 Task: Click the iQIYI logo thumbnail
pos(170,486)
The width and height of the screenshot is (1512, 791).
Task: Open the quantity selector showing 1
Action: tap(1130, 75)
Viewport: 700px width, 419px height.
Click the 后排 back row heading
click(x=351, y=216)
____
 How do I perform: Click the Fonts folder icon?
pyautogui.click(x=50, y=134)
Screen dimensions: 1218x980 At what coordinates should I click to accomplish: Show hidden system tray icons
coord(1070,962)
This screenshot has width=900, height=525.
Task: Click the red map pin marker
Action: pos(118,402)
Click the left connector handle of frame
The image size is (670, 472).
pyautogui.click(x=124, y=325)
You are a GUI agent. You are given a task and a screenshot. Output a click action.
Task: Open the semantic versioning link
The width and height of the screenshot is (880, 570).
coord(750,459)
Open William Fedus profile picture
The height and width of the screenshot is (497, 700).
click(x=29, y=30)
____
Task to carry out ▸
Copy word for word the stretch of entries above from the line that has "Click the left connector handle of frame" through the line that has "Task: Open the semantic versioning link", both ends included, and nothing outside it.

Solution to this task ▸
Click the left connector handle of frame
The image size is (670, 472).
pyautogui.click(x=124, y=325)
You are a GUI agent. You are given a task and a screenshot. Output a click action.
Task: Open the semantic versioning link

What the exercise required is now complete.